In this manuscript, we present a complete hardware log system based on a central device (DLU) and some slave appendices (proxies). In Section 2, we show that the current state-of-the-art logging mechanisms address different problems in multiple different ways. In particular, they mainly focus on the collection of sensor outputs and environmental data, and they are used many times through the utilization of computational and other shared resources. If we compare the values obtained—in terms of power, area, and timing performance—with the ones posed in Section 2, our device results are in line with the discussed state-of-the-art technologies. Moreover, the DLU adds functionalities, which are not fully considered in the related works. The implemented device receives and efficiently manages the data from heterogeneous sources and generates a unique log, which is available for further timing analysis and fault inspection. Similarly, the same can be declared for software solutions that need specific tasks that run on CPUs to collect and transmit execution data and performance statistics. This, of course, produces interference and alters the results obtained for the system under inspection.

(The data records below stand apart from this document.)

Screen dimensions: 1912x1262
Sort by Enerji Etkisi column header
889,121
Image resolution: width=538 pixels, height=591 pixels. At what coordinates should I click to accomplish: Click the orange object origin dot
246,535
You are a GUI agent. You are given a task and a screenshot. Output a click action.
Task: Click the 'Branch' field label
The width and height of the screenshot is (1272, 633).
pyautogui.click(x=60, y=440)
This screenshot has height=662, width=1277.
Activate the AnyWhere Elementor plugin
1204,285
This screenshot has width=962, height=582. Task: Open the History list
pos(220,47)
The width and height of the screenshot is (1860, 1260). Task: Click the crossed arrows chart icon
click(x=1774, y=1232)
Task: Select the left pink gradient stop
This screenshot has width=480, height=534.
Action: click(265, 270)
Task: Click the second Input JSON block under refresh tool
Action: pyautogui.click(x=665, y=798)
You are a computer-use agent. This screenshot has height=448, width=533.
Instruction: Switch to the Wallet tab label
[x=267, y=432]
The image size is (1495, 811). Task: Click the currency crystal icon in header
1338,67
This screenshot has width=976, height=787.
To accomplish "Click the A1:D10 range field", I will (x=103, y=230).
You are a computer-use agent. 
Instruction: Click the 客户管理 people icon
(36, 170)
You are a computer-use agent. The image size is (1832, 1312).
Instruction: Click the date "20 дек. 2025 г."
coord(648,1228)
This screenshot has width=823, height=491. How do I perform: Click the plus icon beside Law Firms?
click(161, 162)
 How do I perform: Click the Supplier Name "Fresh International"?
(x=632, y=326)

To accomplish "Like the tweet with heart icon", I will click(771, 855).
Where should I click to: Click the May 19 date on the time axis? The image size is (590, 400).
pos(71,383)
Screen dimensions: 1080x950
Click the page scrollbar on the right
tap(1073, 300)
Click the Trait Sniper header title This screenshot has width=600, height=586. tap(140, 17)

The main purpose of this manuscript was to study and implement an alternative method for system execution data acquisition, specifically one that overcomes SW solutions. Despite the disadvantages and constraints that are derived from having an HW-accelerated log feature, our approach allows one to free the MCU from absolving log and communication functionalities (i.e., Ethernet), thereby reducing the interference between traced items and the tracer itself. This allows one to have an accurate set of data for the execution, for the cutting-off of unpredictability, and for permitting precise estimations of WCET and FFI safety analyses.

Moreover, the hardware design and behavioral simulations allow us to determine the optimal sizes of devices involved in logging, specifically tailored to the desired specifications and performance. The implemented design for a single-core RISC-V SoC resulted in reduced area and power overhead. Furthermore, regarding timing performance, the DLU can simultaneously log data from an octa-core microcontroller device. This confirms the fact that we can still allocate more resources to any other improvement that we would like to add to the current solution.